§ Exercise input:
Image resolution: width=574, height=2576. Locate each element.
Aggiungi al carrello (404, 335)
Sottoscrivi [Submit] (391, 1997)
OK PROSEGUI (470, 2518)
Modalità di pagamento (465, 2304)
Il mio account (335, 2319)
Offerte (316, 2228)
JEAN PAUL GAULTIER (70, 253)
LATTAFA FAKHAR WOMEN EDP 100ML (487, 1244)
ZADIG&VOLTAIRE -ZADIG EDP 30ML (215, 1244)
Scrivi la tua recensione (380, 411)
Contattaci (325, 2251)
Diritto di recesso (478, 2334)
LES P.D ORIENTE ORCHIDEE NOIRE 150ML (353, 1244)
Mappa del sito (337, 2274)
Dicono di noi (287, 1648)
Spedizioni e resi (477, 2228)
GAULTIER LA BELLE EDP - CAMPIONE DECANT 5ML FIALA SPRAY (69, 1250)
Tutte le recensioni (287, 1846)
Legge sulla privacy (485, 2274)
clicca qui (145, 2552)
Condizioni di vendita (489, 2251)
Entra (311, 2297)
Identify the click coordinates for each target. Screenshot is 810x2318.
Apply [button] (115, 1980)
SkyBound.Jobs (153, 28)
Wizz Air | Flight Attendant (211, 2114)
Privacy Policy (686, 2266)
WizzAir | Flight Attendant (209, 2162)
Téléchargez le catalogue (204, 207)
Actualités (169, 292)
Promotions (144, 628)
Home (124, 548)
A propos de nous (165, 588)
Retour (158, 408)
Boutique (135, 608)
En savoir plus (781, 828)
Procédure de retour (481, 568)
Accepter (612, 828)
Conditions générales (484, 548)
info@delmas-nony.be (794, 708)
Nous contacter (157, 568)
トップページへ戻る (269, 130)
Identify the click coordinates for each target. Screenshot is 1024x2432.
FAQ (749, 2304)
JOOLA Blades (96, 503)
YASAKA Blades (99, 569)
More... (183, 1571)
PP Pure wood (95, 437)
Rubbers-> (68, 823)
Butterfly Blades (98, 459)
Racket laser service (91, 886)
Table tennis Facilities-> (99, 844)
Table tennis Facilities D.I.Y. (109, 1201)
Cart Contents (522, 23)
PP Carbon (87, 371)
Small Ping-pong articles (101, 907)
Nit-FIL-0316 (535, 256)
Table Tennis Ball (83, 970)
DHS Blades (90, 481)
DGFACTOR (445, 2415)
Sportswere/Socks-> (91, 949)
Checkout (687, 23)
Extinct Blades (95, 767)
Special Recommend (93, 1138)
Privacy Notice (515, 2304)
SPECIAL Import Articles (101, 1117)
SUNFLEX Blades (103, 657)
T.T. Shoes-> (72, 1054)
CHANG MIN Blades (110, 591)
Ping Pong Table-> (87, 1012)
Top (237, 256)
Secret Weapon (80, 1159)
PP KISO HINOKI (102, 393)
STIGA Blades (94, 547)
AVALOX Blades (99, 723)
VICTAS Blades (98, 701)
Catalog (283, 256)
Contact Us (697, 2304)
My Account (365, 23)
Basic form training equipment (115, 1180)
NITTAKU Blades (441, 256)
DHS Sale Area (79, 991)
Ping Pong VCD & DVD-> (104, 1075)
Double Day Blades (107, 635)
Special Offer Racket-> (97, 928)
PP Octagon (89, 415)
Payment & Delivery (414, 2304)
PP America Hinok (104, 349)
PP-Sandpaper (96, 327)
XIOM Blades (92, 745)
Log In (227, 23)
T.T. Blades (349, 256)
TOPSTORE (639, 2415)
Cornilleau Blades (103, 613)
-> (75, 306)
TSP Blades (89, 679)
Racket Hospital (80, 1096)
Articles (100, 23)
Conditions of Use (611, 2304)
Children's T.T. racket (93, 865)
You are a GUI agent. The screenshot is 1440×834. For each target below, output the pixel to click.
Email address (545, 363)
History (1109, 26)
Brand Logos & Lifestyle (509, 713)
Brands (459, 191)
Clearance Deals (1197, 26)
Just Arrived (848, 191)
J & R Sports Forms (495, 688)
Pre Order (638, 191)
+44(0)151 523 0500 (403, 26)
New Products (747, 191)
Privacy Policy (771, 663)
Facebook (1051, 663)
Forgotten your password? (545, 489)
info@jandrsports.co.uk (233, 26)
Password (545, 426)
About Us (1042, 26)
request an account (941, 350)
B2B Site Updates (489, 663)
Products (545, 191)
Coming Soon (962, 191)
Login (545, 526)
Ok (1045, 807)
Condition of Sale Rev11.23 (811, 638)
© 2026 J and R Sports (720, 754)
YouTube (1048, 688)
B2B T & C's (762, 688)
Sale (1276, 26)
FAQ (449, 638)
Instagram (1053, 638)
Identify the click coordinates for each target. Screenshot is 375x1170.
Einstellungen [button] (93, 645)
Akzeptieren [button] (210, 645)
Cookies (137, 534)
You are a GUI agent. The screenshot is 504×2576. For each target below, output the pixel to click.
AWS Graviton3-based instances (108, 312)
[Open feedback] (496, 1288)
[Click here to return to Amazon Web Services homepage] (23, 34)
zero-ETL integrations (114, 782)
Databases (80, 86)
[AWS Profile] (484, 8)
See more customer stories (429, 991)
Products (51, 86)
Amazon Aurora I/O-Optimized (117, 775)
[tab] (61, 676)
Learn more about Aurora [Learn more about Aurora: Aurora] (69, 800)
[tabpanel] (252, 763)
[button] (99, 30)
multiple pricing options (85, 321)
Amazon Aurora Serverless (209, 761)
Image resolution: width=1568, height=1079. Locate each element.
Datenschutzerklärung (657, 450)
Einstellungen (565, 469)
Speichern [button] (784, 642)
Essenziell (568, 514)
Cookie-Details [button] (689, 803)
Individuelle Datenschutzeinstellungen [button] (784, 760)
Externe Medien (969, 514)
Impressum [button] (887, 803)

§ Short exercise: Print every row above again line for line, with no changes.

§ Correct output:
Image resolution: width=574, height=2576. Locate each element.
Aggiungi al carrello (404, 335)
Sottoscrivi [Submit] (391, 1997)
OK PROSEGUI (470, 2518)
Modalità di pagamento (465, 2304)
Il mio account (335, 2319)
Offerte (316, 2228)
JEAN PAUL GAULTIER (70, 253)
LATTAFA FAKHAR WOMEN EDP 100ML (487, 1244)
ZADIG&VOLTAIRE -ZADIG EDP 30ML (215, 1244)
Scrivi la tua recensione (380, 411)
Contattaci (325, 2251)
Diritto di recesso (478, 2334)
LES P.D ORIENTE ORCHIDEE NOIRE 150ML (353, 1244)
Mappa del sito (337, 2274)
Dicono di noi (287, 1648)
Spedizioni e resi (477, 2228)
GAULTIER LA BELLE EDP - CAMPIONE DECANT 5ML FIALA SPRAY (69, 1250)
Tutte le recensioni (287, 1846)
Legge sulla privacy (485, 2274)
clicca qui (145, 2552)
Condizioni di vendita (489, 2251)
Entra (311, 2297)
Identify the click coordinates for each target. Screenshot is 810x2318.
Apply [button] (115, 1980)
SkyBound.Jobs (153, 28)
Wizz Air | Flight Attendant (211, 2114)
Privacy Policy (686, 2266)
WizzAir | Flight Attendant (209, 2162)
Téléchargez le catalogue (204, 207)
Actualités (169, 292)
Promotions (144, 628)
Home (124, 548)
A propos de nous (165, 588)
Retour (158, 408)
Boutique (135, 608)
En savoir plus (781, 828)
Procédure de retour (481, 568)
Accepter (612, 828)
Conditions générales (484, 548)
info@delmas-nony.be (794, 708)
Nous contacter (157, 568)
トップページへ戻る (269, 130)
Identify the click coordinates for each target. Screenshot is 1024x2432.
FAQ (749, 2304)
JOOLA Blades (96, 503)
YASAKA Blades (99, 569)
More... (183, 1571)
PP Pure wood (95, 437)
Rubbers-> (68, 823)
Butterfly Blades (98, 459)
Racket laser service (91, 886)
Table tennis Facilities-> (99, 844)
Table tennis Facilities D.I.Y. (109, 1201)
Cart Contents (522, 23)
PP Carbon (87, 371)
Small Ping-pong articles (101, 907)
Nit-FIL-0316 (535, 256)
Table Tennis Ball (83, 970)
DHS Blades (90, 481)
DGFACTOR (445, 2415)
Sportswere/Socks-> (91, 949)
Checkout (687, 23)
Extinct Blades (95, 767)
Special Recommend (93, 1138)
Privacy Notice (515, 2304)
SPECIAL Import Articles (101, 1117)
SUNFLEX Blades (103, 657)
T.T. Shoes-> (72, 1054)
CHANG MIN Blades (110, 591)
Ping Pong Table-> (87, 1012)
Top (237, 256)
Secret Weapon (80, 1159)
PP KISO HINOKI (102, 393)
STIGA Blades (94, 547)
AVALOX Blades (99, 723)
VICTAS Blades (98, 701)
Catalog (283, 256)
Contact Us (697, 2304)
My Account (365, 23)
Basic form training equipment (115, 1180)
NITTAKU Blades (441, 256)
DHS Sale Area (79, 991)
Ping Pong VCD & DVD-> (104, 1075)
Double Day Blades (107, 635)
Special Offer Racket-> (97, 928)
PP Octagon (89, 415)
Payment & Delivery (414, 2304)
PP America Hinok (104, 349)
PP-Sandpaper (96, 327)
XIOM Blades (92, 745)
Log In (227, 23)
T.T. Blades (349, 256)
TOPSTORE (639, 2415)
Cornilleau Blades (103, 613)
-> (75, 306)
TSP Blades (89, 679)
Racket Hospital (80, 1096)
Articles (100, 23)
Conditions of Use (611, 2304)
Children's T.T. racket (93, 865)
You are a GUI agent. The screenshot is 1440×834. For each target below, output the pixel to click.
Email address (545, 363)
History (1109, 26)
Brand Logos & Lifestyle (509, 713)
Brands (459, 191)
Clearance Deals (1197, 26)
Just Arrived (848, 191)
J & R Sports Forms (495, 688)
Pre Order (638, 191)
+44(0)151 523 0500 (403, 26)
New Products (747, 191)
Privacy Policy (771, 663)
Facebook (1051, 663)
Forgotten your password? (545, 489)
info@jandrsports.co.uk (233, 26)
Password (545, 426)
About Us (1042, 26)
request an account (941, 350)
B2B Site Updates (489, 663)
Products (545, 191)
Coming Soon (962, 191)
Login (545, 526)
Ok (1045, 807)
Condition of Sale Rev11.23 (811, 638)
© 2026 J and R Sports (720, 754)
YouTube (1048, 688)
B2B T & C's (762, 688)
Sale (1276, 26)
FAQ (449, 638)
Instagram (1053, 638)
Identify the click coordinates for each target. Screenshot is 375x1170.
Einstellungen [button] (93, 645)
Akzeptieren [button] (210, 645)
Cookies (137, 534)
You are a GUI agent. The screenshot is 504×2576. For each target below, output the pixel to click.
AWS Graviton3-based instances (108, 312)
[Open feedback] (496, 1288)
[Click here to return to Amazon Web Services homepage] (23, 34)
zero-ETL integrations (114, 782)
Databases (80, 86)
[AWS Profile] (484, 8)
See more customer stories (429, 991)
Products (51, 86)
Amazon Aurora I/O-Optimized (117, 775)
[tab] (61, 676)
Learn more about Aurora [Learn more about Aurora: Aurora] (69, 800)
[tabpanel] (252, 763)
[button] (99, 30)
multiple pricing options (85, 321)
Amazon Aurora Serverless (209, 761)
Image resolution: width=1568, height=1079. Locate each element.
Datenschutzerklärung (657, 450)
Einstellungen (565, 469)
Speichern [button] (784, 642)
Essenziell (568, 514)
Cookie-Details [button] (689, 803)
Individuelle Datenschutzeinstellungen [button] (784, 760)
Externe Medien (969, 514)
Impressum [button] (887, 803)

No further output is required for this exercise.